Election challenges beyond scale
Elections in India pose immense financial challenges, primarily due to the country's vast size, diverse population, and the need for extensive security, technology, and logistics. Ensuring the safety of voters, adopting technology, tackling complex logistics, and funding extensive political campaigns all contribute to the high costs associated with India's democratic process.
In India's election system, beware of "dummy candidates" with the same name as frontrunners, a tactic to confuse voters and divide the support. This trick is especially handy in states like Uttar Pradesh, where a name can signify a candidate's caste or clan. Even famous figures, like actress Hema Malini in 2014, have faced doppelgängers. This strategy isn't cheap; it can cost as much as 120 million rupees, as revealed by India Today in 2016. Parties also field multiple candidates to sidestep spending limits, with the most popular one receiving the lion's share of resources. As of 2023, India's electoral structure still plays this name game, mixing tactics and expenses.
In the 2019 polls, a whopping 26 billion rupees was set to be spent on advertising, as per Zenith India. So, this time India witnessed over 40 million rupees go into political ads on Facebook. And don't forget those catchy "Namo Again" (Narendra Modi Again) T-shirts sold by his campaign. As of 2023, India's elections are amping up the ad game, with social media and merchandise playing a significant role. This was more than double what the Election Commission estimated the two main parties spent in 2014 (as discussed above).

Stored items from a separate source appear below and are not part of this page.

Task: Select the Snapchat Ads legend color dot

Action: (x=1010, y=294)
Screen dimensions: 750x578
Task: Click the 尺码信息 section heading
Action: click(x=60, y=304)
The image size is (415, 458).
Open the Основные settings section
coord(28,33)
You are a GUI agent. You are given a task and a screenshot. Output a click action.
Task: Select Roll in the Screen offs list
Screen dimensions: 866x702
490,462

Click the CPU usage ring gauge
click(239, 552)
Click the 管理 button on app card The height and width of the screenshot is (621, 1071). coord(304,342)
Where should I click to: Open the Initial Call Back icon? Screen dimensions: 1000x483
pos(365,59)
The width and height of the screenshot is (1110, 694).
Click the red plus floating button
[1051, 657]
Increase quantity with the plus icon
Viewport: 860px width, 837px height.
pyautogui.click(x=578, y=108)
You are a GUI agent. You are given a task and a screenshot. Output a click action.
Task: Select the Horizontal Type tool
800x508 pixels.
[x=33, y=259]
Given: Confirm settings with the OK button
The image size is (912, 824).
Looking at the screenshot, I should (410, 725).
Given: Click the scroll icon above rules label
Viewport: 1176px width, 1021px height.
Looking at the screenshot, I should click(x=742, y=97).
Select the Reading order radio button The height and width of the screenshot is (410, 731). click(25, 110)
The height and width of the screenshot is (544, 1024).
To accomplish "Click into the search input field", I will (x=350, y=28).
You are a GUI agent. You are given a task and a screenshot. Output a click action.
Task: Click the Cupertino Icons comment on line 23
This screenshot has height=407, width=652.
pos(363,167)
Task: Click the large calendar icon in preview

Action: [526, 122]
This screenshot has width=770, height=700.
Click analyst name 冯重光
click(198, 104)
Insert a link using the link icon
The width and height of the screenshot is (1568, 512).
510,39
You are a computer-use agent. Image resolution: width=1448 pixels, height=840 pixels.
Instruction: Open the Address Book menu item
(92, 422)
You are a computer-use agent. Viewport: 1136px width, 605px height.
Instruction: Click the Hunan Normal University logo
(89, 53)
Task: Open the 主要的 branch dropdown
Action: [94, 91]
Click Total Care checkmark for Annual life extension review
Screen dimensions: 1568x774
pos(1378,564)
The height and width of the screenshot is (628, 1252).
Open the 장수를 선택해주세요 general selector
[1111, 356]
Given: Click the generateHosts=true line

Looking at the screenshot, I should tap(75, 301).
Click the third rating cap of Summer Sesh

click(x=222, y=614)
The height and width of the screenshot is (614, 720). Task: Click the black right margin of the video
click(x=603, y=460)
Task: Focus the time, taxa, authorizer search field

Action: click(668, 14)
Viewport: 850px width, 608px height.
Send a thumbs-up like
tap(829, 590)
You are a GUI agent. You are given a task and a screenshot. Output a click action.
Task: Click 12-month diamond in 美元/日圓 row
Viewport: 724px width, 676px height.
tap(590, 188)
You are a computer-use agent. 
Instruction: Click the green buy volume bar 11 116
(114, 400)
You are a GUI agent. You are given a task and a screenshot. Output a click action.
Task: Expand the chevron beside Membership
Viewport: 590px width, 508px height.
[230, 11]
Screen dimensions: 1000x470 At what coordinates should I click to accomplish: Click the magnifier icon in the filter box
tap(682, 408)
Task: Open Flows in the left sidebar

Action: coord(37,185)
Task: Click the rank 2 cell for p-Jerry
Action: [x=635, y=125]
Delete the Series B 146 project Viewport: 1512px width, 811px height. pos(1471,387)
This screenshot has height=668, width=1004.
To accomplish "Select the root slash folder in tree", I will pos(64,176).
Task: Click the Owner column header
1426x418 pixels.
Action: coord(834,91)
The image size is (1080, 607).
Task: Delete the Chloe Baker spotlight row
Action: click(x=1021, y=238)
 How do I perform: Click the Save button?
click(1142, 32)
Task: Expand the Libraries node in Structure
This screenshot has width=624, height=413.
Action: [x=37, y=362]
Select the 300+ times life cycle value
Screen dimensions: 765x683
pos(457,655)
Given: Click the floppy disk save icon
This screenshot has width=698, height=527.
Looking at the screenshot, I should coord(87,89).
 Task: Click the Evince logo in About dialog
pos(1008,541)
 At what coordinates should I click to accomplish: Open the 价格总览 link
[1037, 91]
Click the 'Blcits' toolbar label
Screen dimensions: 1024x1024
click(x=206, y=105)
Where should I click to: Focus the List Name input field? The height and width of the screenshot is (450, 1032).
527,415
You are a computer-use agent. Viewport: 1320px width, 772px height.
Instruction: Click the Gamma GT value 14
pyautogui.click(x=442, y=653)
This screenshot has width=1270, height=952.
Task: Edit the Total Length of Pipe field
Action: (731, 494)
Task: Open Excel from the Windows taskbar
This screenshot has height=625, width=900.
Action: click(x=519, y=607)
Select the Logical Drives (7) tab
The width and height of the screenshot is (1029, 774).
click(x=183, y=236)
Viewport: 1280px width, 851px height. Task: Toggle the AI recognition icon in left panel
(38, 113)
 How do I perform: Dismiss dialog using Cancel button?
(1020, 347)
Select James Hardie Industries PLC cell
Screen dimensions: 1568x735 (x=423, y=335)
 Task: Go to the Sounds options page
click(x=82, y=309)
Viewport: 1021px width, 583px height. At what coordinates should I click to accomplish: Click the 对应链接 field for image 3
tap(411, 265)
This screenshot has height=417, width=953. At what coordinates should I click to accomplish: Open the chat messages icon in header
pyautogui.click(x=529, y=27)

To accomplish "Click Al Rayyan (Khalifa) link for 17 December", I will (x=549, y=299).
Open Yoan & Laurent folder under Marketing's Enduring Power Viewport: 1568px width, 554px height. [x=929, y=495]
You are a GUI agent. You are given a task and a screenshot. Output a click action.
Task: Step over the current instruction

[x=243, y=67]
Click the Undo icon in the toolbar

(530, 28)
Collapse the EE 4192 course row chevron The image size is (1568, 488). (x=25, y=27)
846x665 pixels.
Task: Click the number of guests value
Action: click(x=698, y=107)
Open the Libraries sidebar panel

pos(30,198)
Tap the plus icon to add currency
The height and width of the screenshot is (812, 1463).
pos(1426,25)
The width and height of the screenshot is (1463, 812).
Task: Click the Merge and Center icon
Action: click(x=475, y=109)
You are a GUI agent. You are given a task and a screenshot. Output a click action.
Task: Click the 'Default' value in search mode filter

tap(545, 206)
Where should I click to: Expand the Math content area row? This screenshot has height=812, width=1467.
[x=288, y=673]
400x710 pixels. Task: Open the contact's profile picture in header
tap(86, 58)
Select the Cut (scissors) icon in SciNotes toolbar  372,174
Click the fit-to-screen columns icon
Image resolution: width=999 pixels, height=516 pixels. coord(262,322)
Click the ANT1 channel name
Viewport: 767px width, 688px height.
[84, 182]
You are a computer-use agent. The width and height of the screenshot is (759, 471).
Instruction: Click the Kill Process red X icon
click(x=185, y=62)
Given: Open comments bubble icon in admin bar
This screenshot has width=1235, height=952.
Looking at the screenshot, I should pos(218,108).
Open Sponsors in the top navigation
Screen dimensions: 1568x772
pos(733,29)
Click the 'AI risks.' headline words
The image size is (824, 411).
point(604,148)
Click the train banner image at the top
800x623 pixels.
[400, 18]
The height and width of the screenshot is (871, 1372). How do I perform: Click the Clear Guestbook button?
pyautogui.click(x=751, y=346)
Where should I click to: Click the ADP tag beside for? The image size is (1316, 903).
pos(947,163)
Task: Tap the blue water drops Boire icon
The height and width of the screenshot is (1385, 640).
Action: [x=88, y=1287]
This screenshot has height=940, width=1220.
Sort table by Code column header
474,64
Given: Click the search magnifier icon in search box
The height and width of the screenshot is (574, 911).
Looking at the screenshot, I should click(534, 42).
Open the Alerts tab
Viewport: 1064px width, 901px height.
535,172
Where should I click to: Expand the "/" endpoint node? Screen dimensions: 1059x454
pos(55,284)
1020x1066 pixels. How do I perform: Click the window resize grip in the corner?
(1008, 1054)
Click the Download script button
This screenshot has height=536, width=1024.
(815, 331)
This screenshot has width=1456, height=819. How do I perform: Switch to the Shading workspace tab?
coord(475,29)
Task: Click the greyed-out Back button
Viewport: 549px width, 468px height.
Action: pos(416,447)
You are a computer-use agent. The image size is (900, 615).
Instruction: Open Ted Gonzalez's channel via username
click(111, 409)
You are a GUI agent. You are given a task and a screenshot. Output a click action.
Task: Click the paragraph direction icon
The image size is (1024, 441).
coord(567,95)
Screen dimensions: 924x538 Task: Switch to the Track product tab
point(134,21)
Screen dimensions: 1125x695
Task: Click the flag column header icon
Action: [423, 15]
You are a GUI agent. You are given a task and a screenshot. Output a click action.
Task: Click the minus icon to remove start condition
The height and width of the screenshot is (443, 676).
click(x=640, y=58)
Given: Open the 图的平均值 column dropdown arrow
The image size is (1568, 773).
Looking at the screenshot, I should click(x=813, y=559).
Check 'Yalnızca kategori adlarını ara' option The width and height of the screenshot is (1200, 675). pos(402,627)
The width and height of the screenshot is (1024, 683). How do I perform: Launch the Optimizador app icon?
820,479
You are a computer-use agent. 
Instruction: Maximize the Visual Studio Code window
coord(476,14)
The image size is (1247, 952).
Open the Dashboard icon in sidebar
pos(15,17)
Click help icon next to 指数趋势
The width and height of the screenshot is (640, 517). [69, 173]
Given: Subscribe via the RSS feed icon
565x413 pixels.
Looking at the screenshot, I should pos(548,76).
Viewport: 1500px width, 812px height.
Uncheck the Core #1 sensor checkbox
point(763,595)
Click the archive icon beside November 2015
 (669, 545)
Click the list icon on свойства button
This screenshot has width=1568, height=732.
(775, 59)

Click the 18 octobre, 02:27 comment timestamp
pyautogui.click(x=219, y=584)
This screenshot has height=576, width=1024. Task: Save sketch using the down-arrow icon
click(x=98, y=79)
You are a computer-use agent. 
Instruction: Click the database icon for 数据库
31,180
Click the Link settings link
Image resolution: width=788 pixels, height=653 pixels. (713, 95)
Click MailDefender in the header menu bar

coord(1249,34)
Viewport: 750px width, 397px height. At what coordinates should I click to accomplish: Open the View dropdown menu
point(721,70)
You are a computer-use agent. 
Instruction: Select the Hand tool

Financial demands of India's electoral System
India's election process is financially demanding due to its regulatory framework, which is overseen by the Election Commission. It requires resources for ensuring fairness and transparency. Additionally, counting votes in such a populous country is a resource-intensive task. India's unique social, economic, and cultural diversity poses specific challenges, further emphasizing the need for increased resources to conduct elections smoothly.
Installation of polling stations
In India's election history, political parties spend big, but the Election Commission also faces hefty bills. The Commission tackles logistical challenges, like polling stations to be placed high in the Himalayas or serving a lone hermit deep in the jungle. In 2023, the Centre's expenditure is around 340 crores.
Can we file RTI to know how much money is spent on elections in India?
Yes, we can file a Right to Information (RTI) request to obtain information about the expenses and money spent on elections in India. The Right to Information Act, 2005 allows citizens to seek information from public authorities, including government departments and agencies, about various matters, subject to certain exceptions and conditions.